What is a Deferred Annuity?

By purchasing a deferred annuity, you will be able to provide yourself with a regular income upon reaching retirement age. This type of retirement plan has several unique features that makes it appealing to those that are investing for retirement. Here are the basics of the deferred annuity and how it works.

Deferred Annuity

A deferred annuity is a type of contract with an insurance company that is designed to pay you an annuity payment once you would like to receive them. You are essentially going to be paying for the annuity at one point and then electing to receive payments at a later date in the future. Many people choose to pay for a deferred annuity with small payments over their working life. Other people will take a lump sum and purchase a deferred annuity with the plans of receiving payments when they retire.


You will be making some type of payment to the insurance company in order to fund this annuity. With part of that money, the insurance company is going to invest into the financial markets. Depending on which type of annuity you get, the insurance company might take care of the investing for you or you could be in charge of the investment decisions. With a fixed annuity, the insurance company is going to guarantee you a specific rate of interest over the life of the annuity. If you choose a variable annuity, you will be in charge of selecting the individual investments for your annuity. The interest rate that you receive will depend on how the investments perform.

Tax Benefit

When you invest your money into an annuity, it is allowed to grow tax-free. You will not have to pay any taxes on the earnings from your investments until you start taking payments in the future. At that point, the money that you receive will be treated as regular income and you will be charged at your marginal tax rate.


Many individuals choose to invest in a deferred annuity because of the security that it can provide for their retirement plan. You are essentially putting aside a certain amount of money so that you will be able to receive a regular income when you retire. Some annuities will guarantee a certain payment to you as long as you continue to make your premium payments for the life of the annuity.

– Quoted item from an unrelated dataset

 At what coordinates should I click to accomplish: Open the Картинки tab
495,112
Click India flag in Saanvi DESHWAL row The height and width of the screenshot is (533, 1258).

Although this is a fairly safe investment, you should be aware of a potential drawback. You are going to be investing in an insurance company. Insurance companies have been known to go out of business on occasion. If you do not choose an insurance company that will be around when you retire, you could end up losing all of the money that you have contributed to the annuity. Make sure that you check out the financial ratings of the insurance company before you choose to get involved with one of their deferred annuities.